Integrated acquired four hospitals in 2005 from Tenet Healthcare Corporation. Alexandra Avery filed her claim in 2009, and four months later, Integrated issued all of its employees, including Avery, a new version of its employee handbook, but without notifying the employees. In January 2010, the second set of employees filed suit against Integrated.

The court concluded that Integrated was limited to the Tenet arbitration policy because it issued the Integrated employee handbook after plaintiffs’ claims had accrued, and Integrated failed to notify its employees about the handbook. The court held that the covenant of good faith and fair dealing prohibited Integrated from applying its arbitration agreement to claims that accrued before it issued its new employee handbook.

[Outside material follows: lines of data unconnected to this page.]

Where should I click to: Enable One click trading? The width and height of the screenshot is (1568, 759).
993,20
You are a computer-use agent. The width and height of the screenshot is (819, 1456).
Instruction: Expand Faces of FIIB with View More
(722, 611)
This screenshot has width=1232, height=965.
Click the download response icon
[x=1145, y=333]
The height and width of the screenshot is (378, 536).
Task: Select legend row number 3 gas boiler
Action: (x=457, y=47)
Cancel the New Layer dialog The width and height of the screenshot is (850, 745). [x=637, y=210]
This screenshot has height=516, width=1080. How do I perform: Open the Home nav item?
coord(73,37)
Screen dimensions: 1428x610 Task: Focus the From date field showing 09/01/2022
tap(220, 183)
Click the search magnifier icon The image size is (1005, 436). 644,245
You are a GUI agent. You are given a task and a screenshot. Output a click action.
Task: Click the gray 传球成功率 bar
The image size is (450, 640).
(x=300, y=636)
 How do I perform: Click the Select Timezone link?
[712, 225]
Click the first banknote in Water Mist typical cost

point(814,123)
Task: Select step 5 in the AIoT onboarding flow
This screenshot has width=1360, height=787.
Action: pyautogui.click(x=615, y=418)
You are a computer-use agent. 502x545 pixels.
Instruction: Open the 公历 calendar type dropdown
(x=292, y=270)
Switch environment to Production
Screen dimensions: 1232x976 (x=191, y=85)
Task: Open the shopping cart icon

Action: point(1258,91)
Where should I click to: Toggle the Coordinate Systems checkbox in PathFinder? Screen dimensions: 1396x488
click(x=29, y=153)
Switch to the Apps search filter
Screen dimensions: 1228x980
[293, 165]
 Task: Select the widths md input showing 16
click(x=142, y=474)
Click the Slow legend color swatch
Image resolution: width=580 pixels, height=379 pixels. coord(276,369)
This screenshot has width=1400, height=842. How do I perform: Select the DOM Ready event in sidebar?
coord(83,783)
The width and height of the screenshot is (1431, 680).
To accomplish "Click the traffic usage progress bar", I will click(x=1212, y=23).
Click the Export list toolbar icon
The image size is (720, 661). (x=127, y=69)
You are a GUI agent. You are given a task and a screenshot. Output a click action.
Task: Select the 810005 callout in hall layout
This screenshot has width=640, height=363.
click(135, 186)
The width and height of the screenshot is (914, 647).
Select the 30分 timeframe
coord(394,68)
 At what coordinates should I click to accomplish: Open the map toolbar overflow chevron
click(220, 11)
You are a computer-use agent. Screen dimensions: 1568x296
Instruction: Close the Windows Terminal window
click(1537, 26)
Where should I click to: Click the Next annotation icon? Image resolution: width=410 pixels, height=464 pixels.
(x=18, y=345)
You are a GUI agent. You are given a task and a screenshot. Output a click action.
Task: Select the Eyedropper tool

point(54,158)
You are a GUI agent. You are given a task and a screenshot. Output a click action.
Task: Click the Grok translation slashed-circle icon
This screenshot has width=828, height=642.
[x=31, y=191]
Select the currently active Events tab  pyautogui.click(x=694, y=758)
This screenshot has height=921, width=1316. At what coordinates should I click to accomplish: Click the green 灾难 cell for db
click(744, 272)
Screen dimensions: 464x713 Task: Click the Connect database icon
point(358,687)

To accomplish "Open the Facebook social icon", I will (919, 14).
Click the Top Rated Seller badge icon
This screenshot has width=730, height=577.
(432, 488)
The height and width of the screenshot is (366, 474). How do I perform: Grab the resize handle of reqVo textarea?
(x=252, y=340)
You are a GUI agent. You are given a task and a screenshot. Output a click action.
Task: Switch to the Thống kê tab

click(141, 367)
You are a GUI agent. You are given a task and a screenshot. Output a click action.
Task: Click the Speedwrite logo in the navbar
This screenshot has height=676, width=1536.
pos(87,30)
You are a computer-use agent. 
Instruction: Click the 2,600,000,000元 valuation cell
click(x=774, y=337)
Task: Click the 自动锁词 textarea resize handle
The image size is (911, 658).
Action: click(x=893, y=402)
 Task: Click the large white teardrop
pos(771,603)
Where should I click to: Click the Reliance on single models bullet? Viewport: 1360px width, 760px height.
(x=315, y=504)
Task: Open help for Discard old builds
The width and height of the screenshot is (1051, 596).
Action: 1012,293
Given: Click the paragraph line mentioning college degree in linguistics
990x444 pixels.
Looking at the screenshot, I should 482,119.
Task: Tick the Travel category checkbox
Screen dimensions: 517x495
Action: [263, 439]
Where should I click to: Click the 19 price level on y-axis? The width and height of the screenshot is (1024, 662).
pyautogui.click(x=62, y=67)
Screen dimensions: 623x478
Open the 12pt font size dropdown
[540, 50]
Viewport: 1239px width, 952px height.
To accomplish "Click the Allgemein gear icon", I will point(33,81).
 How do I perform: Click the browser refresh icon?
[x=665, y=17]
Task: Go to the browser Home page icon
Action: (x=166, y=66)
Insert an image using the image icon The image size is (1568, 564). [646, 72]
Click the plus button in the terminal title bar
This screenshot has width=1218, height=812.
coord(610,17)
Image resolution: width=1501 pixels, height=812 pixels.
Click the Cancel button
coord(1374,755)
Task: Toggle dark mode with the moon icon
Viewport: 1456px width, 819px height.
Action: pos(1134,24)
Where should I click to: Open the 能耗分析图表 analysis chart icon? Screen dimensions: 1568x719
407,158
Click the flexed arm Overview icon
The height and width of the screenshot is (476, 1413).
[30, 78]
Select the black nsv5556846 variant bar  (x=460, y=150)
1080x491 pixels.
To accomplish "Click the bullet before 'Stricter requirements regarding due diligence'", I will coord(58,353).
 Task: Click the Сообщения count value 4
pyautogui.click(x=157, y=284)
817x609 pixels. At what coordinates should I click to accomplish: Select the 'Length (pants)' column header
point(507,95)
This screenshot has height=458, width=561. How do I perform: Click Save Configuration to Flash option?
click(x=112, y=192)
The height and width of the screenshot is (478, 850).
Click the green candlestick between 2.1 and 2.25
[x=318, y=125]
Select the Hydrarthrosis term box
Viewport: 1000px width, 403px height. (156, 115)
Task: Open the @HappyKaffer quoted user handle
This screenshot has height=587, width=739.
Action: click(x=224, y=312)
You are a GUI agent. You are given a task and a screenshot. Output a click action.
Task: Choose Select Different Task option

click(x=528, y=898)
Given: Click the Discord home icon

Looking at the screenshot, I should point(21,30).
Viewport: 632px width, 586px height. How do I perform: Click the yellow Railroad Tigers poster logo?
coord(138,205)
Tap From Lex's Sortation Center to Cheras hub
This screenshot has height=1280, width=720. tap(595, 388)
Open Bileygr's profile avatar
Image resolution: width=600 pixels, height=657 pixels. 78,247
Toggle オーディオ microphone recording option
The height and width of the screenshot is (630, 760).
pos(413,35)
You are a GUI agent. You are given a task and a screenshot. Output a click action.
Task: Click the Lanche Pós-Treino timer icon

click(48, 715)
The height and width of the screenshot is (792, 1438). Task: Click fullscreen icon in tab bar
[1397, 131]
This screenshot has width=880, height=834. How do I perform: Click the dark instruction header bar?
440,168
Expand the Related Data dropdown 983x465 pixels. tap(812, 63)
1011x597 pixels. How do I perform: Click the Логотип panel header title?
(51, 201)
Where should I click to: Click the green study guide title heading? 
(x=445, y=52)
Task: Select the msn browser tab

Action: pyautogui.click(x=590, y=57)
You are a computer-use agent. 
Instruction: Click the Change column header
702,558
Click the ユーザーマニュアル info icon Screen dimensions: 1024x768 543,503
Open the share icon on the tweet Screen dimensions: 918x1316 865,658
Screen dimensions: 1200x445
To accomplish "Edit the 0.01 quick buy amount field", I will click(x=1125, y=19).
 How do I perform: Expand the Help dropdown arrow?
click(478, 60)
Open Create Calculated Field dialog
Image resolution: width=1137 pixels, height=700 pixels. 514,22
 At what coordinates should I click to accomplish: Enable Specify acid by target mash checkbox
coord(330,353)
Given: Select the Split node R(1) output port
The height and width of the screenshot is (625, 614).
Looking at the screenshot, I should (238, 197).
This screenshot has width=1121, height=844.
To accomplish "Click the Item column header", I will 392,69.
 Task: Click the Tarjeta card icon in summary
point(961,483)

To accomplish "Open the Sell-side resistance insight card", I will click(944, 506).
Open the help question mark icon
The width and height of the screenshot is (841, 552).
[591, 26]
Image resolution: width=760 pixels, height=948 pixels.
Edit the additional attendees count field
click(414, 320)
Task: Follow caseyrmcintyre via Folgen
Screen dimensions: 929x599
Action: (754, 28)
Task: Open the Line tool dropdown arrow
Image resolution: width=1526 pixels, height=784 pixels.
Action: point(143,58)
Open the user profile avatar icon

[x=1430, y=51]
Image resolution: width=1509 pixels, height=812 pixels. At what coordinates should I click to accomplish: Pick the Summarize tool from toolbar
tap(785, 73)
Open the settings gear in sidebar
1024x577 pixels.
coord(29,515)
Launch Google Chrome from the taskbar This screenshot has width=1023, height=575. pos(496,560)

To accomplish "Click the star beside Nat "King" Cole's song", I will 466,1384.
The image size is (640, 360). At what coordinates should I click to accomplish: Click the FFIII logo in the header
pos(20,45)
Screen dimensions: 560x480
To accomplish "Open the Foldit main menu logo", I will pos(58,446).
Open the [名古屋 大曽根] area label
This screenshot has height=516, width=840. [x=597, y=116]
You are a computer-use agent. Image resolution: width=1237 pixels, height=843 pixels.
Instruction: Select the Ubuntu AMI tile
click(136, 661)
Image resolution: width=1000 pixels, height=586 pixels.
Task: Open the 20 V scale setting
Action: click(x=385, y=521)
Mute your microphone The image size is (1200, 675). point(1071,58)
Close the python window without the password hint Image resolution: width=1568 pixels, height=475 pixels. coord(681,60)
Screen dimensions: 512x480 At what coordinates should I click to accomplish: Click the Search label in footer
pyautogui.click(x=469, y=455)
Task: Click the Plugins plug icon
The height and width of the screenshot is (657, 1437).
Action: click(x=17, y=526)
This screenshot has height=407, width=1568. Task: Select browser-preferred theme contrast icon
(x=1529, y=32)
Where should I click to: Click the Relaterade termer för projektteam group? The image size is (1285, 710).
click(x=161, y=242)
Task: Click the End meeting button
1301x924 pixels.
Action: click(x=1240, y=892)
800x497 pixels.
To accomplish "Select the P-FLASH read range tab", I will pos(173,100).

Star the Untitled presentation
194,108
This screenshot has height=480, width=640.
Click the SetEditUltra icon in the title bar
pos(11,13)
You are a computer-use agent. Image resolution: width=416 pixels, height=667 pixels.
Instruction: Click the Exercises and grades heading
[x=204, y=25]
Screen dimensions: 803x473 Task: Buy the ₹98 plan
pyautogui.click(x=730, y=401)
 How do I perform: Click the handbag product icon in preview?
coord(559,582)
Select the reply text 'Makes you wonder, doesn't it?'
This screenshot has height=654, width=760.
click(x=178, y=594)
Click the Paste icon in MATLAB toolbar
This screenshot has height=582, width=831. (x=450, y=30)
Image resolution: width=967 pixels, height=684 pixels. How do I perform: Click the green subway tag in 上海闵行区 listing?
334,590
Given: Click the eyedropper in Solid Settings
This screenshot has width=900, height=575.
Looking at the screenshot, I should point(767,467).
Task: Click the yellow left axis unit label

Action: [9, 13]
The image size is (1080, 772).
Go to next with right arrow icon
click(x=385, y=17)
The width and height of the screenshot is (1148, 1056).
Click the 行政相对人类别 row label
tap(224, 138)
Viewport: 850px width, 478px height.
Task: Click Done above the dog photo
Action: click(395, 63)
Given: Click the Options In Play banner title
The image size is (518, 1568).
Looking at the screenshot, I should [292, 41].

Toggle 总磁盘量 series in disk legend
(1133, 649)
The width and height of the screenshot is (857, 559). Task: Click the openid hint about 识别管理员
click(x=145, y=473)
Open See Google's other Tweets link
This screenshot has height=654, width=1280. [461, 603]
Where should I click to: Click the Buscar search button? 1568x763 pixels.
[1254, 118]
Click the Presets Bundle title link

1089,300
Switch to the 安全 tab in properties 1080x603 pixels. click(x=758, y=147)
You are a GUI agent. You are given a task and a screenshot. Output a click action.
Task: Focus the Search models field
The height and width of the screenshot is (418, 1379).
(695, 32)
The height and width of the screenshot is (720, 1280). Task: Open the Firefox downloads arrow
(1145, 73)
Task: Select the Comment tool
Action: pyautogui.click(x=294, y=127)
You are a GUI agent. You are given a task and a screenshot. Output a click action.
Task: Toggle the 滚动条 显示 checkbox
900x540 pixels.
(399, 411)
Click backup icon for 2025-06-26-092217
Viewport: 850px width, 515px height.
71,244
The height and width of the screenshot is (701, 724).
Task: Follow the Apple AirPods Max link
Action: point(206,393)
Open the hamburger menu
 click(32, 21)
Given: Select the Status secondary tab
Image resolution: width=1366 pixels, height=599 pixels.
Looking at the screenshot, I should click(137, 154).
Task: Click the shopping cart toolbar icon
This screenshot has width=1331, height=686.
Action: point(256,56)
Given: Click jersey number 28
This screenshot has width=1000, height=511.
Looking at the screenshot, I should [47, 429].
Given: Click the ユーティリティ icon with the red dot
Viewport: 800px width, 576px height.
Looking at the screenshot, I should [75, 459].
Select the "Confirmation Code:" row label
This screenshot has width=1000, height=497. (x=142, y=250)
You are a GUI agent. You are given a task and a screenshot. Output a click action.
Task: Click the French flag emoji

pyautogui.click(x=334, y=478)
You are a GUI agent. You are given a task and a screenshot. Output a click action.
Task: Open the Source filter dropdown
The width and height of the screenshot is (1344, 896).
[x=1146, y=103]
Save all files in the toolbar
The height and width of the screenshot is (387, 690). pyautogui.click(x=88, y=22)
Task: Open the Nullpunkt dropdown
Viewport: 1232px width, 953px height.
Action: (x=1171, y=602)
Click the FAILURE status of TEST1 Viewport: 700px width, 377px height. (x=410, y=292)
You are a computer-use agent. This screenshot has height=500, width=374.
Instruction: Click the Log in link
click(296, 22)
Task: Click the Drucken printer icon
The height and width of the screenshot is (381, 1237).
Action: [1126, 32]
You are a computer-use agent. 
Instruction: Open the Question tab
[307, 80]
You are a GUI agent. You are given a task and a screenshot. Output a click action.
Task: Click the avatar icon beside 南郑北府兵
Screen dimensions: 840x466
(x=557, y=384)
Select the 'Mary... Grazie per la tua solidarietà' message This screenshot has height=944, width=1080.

As to one employee, Gwendolyn Cade, no evidence was presented that she ever received a copy of the Tenet arbitration policy referenced in its employee handbook. Accordingly, an implied agreement to arbitrate could not be established based on Cade’s continued employment with Integrated.

As to the other employees, they all signed various forms—an Employee Acknowledgement, an Application for Employment, and a Transition Letter—that incorporated Tenet’s Fair Treatment Process set forth in the Tenet Employee Handbook. However, Integrated did not produce the applicable employee handbooks containing the arbitration provisions, except for one of the four hospitals, Western Med Santa Ana, at which only one of the plaintiffs worked. None of the documents signed by the plaintiffs specifically referenced the Western Med Santa Ana employee handbook. Accordingly, the court concluded the integration of the Fair Treatment Process arbitration procedure through the documents the employees signed was ineffective.